─── Reading text

Re: the relation of price to costs, that is a central premise of resource allocation. One can certainly make the case that all costs are unknowable (and I wouldn't dispute the point), but that's academic. All the costs of sneaker manufacturing are also unknowable, but that doesn't mean that I can't presume that the price I pay for my Nikes bears some relation to the costs of production and delivery to my shoe store - or that I would happily pay less than cost if someone wants to sell them to me at that price. Likewise with CO2, if we want to drive resource allocation to reduce CO2 emissions, we need to put a price on emissions, and then leave markets to figure out how to allocate resources. You may favor a more top-down regulatory model, but I'd argue that is a political preference independent of human behavior; people will allocate resources in response to the price signal regardless of how that price signal is set. Thus, one cannot get away from the reality that behavior will ultimately be set by a market - so let's make sure that the regulatory model ensures that market operates as efficiently as possible.
Permalink
Ken Johnson Posted 9:24 am
24 Sep 2009
Permalink
Sean Casten Posted 11:25 am
24 Sep 2009
I may be jumping to conclusions about your question - my apologies, so let me re-frame. Suppose for the sake of argument one knows with accuracy what the true environmental cost is of CO2 emissions on the environment. What do you then do with that information? Perhaps you have an idea in mind that I don't, but if you are arguing that the government has an obligation to spend anything up to that cost to lower the emissions, that is a top-down approach. I don't have any idea how a bottom-up, market-driven approach would factor that number in for the simple reason that the market necessarily will factor both the environmental cost of emissions and the economic cost of reduction and clear at some level in between.

──────
─── Supplied information

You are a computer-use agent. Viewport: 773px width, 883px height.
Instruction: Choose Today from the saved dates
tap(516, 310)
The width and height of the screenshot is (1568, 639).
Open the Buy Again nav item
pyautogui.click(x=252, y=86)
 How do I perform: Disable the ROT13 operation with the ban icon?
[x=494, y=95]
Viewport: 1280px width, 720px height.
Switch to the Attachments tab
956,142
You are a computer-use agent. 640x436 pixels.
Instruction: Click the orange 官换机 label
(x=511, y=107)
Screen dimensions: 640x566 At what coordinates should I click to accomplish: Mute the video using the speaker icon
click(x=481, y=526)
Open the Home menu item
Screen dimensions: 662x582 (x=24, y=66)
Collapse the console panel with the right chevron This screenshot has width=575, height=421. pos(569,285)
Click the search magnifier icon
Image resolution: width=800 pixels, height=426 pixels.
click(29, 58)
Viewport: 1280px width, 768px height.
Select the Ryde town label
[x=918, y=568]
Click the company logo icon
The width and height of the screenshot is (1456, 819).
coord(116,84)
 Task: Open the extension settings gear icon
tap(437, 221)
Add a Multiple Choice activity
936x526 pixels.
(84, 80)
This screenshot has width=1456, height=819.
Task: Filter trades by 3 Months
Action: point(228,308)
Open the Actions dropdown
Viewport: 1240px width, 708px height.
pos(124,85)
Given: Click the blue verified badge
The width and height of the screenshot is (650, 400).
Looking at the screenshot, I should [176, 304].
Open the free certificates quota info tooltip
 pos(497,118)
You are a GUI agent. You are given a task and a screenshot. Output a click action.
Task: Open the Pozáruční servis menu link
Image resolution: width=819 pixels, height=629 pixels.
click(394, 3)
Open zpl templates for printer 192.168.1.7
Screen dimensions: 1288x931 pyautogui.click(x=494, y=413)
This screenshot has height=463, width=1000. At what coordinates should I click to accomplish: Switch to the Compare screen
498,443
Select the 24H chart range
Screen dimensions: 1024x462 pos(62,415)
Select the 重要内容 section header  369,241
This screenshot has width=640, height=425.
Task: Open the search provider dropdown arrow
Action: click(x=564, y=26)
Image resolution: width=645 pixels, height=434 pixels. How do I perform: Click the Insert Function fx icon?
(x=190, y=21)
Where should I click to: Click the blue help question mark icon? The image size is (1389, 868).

──────

## Set of tasks
a – Decide whether each statement below agrees with the CO2 pricing discussion, answering yes or no and quoting the words of the discussion that settle it. (i) Reducing CO2 emissions through resource allocation requires putting a price on emissions. (ii) All the costs of sneaker manufacturing are knowable. (iii) A government obligation to spend anything up to the true environmental cost to lower emissions would be a bottom-up approach.
b – Continue the CO2 pricing discussion, starting right after its final sentence.

## Results for the exercise
a –
(i) Yes: "if we want to drive resource allocation to reduce CO2 emissions, we need to put a price on emissions, and then leave markets to figure out how to allocate resources."
(ii) No: "All the costs of sneaker manufacturing are also unknowable"
(iii) No: "if you are arguing that the government has an obligation to spend anything up to that cost to lower the emissions, that is a top-down approach."

b –
Let's take an unrelated example: suppose we determined that the societal cost of homelessness was $1M per homeless family. That's a real cost, but entirely unrelated to the fact that we ought to be able to house all homeless people for something closer to $100 - $300K/family given prices of current homes. If we approached that policy challenge based only on the social cost, we would necessarily way overpay as we sought to solve the problem.
Now apply this to CO2. Let us suppose that CO2 costs us $1000/ton of environmental damage, but let's also suppose that we can reduce CO2 for $10/ton. In a market model, the price will clear somewhere between $10 and $1000. To the extent that we can't reduce enough tons at $10 to meet the need, we'll move onto more expensive reduction approaches. (By analogy, my $100 - $300K housing number is an average reflecting the fact that there may not be enough $75K vacancies to meet the need, so our average price will be some higher #.) The net result of that economic calculus though is that we get the tons of reduction we need - or the lodging we want - at some price < the $1000/ton total cost.
Note that the key here is not the price, but the cap. The average price paid for housing is a strong function of the number of homebuyers but a weak function of the price of construction/societal costs of homelessness. Likewise, a cap & trade model will have a price that is a strong function of the cap but a weak function of the costs of reduction/consequences of inaction. But if we take the market mechanism out of that and fix a hard price based on cost, we can guarantee that we will pay a much higher cost to meet the environmental need than is necessary, to our collective detriment.
Given that, I don't know how to answer your question. If there is a cap, you don't have the option to "pay less and emit more carbon", except to such degree that your incremental increase in CO2 emissions is offset by someone else's equal or greater reduction. Get the market signals right and that choice will be made in such a way that the incremental decision to emit or release favors those with the lowest cost of reduction, but you still end up with the reduction. By contrast, if there's not a cap, we are flirting with disaster, no? (To be clear, the cap is not innate to cap & trade; even in a carbon tax regime, there is a cap - it simply shifts the responsibility for setting that cap to politicians rather than the market.)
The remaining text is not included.